- Born: Gerald Dennis Mahan November 24, 1937 Portland, Oregon, United States
- Died: November 21, 2021 (aged 83)
- Education: Harvard University (AB); University of California, Berkeley (PhD);
- Scientific career
- Fields: Condensed matter physics
- Workplaces: General Electric Research Laboratory University of Oregon Indiana University Pennsylvania State University
- Thesis: Some optical properties of dielectrics (1964)
- Doctoral advisor: John Hopfield
- Doctoral students: Lilia Woods

= Gerald Mahan =

American physicist (1937–2021)

Gerald Dennis Mahan (November 24, 1937 – November 21, 2021) was an American condensed matter physicist, with specific research interests in transport and optical properties of materials, and solid-state devices. He is recognized for his work in quantum thermoelectricity and the invention of the zinc oxide varistor. He is also developed the time-dependent local-density approximation (TDLDA) and its author of various books in quantum many-body physics.

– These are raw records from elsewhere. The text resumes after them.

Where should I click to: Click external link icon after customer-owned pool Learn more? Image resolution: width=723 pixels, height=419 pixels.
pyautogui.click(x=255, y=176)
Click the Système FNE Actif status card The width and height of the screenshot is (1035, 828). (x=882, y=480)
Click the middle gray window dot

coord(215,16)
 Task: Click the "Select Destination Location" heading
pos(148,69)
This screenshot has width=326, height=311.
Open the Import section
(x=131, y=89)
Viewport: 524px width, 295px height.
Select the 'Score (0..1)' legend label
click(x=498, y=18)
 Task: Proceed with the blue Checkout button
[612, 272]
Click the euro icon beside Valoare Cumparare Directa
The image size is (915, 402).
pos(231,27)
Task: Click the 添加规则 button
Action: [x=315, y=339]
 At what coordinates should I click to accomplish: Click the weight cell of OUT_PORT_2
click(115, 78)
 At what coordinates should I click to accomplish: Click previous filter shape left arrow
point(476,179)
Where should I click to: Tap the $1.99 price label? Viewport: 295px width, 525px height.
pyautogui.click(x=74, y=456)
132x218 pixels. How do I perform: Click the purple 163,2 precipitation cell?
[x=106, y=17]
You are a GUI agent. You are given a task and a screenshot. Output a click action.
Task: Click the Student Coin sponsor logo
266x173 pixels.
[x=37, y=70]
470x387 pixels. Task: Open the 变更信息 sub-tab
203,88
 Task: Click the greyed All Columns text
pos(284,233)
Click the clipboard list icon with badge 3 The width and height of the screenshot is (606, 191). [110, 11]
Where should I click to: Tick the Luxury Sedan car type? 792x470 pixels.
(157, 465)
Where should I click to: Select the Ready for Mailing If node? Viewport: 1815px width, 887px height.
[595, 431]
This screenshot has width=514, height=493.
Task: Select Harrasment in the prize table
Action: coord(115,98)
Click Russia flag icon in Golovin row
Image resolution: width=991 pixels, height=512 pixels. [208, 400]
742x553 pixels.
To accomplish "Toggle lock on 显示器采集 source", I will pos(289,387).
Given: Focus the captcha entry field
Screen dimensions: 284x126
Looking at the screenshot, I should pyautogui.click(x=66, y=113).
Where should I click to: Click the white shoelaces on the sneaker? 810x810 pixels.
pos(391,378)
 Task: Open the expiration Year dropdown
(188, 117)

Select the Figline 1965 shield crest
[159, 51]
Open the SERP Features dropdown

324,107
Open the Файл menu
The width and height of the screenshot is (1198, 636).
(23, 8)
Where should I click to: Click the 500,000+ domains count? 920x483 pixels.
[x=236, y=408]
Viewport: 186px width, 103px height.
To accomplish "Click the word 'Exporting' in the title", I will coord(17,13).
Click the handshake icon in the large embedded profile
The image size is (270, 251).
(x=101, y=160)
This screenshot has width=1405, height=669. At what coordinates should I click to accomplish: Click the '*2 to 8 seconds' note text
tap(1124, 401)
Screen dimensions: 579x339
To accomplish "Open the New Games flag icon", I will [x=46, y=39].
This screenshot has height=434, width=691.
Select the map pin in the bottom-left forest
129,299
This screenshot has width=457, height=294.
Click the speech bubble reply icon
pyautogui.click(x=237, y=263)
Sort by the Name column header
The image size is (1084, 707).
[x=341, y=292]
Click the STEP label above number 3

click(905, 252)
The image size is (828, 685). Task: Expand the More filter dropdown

Mahan worked at General Electric Research Laboratory (1963–1967) and was a professor of physics at the University of Oregon (1967–1973), Indiana University (1973–1984), University of Tennessee (1984–2001), and Pennsylvania State University (2001–2021). He also worked at Oak Ridge National Laboratory (1984–2001).

== Life ==

=== Early life and education ===
Gerald Dennis Mahan was born in Portland, Oregon in 1937.

Mahan graduated valedictorian from Franklin High School. He studied physics at Harvard University and graduated magna cum laude in 1959. In 1964, under John Hopfield at the University of California, Berkeley he received his PhD in physics for explaining linear dispersion in excitations.

=== Career ===
Upon graduation he became a research scientist at General Electric Research Laboratory (1963–1967). He worked full-time for General Electric (GE) until 1967 and then spent another 28 years working for them part-time, one of the longest part time continuous relationships in GE research history.

In 1967, Mahan became a professor of physics at the University of Oregon. While at Oregon he continued his work on the x-ray edge and expanded it to include surface science and the microscopic theory of dielectrics. He was awarded a Sloan Research Fellowship from the Alfred P. Sloan Foundation and spent 1970 working at the Cavendish Laboratory of Cambridge University, England. Mahan became a professor at Indiana University in 1973.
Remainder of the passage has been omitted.